My spiritual growth, my commitment to doing “deep work” on masculinity and pesonal transformation, my adoption of a vegan diet, and my now two-year long commitment to Pilates are all connected. I’m a fierce (and to many readers, tiresome) proponent of the idea that everything matters. What we put in our mouths matters; what comes out of our mouth matters; how we make love matters; how we spend matters; how we treat our bodies matters. Every action we take, no matter how small, is a vote — it either builds a more just society and helps us become the person we are called to be, or it takes us further away from those goals. Pilates doesn’t make me a more generous person per se; it does teach me (like nothing else) of the profound interconnectedness of my physical, psychological, sexual and even spiritual well-being.
I write from a place of profound privilege. I can afford a vegan diet. I can afford private Pilates training. I am not smugly demanding that others do as I have done. But there are inexpensive alternatives, and I ought to do more on this blog to publicize those. And it’s worth pointing out that we spend a fortune in this country on pharmacological treatments for erectile dysfunction (I know men whose spending on Viagra or Levitra would pay for a number of Pilates classes). Only a fraction of the men pumping these drugs into their system have no alternative. Most cases of erectile dysfunction, particularly in otherwise healthy men, are connected to performance anxiety rather than a genuine organic malfunction. And a huge part of the problem for many, many American men is that they are ignorant of the reality of how their penis works. It rises up from a man’s core, and as I (and anyone else who does serious Pilates or yoga work) can attest, it functions in harmony with the muscles of the lower core and the pelvic floor. The link between strengthening the deep core muscles of the body and enhanced sexual pleasure for both parties in a relationship is obvious and dramatic. And too many men are fundamentally ignorant of this basic physiological truth.

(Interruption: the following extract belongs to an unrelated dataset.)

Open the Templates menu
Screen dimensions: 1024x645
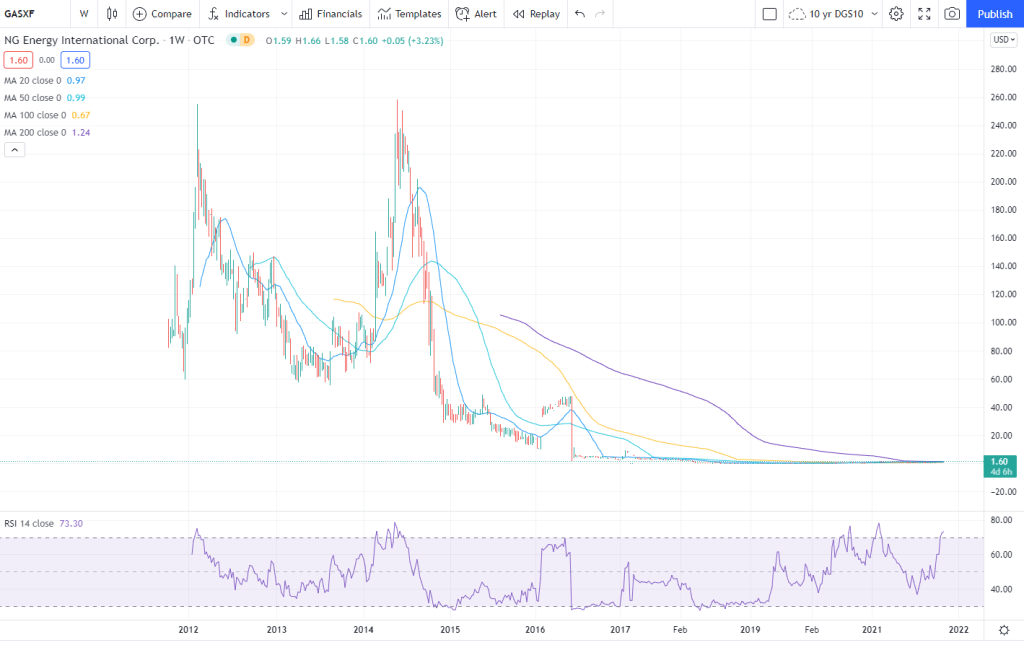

There are some good books out there on male bodies: David Friedman’s fine A Cultural History of the Penis and Susan Bordo’s The Male Body: A New Look at Men in Public and Private. (I use both in my men and masculinity humanities class — I’ll be teaching it in the fall!) But as I advance as a Pilates student, my own sense of the male body is being transformed. And there’s a need out there for some good writing that synthesizes the wisdom of Pilates (and its companion discipline, yoga) with solid contemporary research on men and masculinity. Most men who lead lives of quiet desperation feel some of that despair because of the perceived failures of their flesh. Reaching them is vital.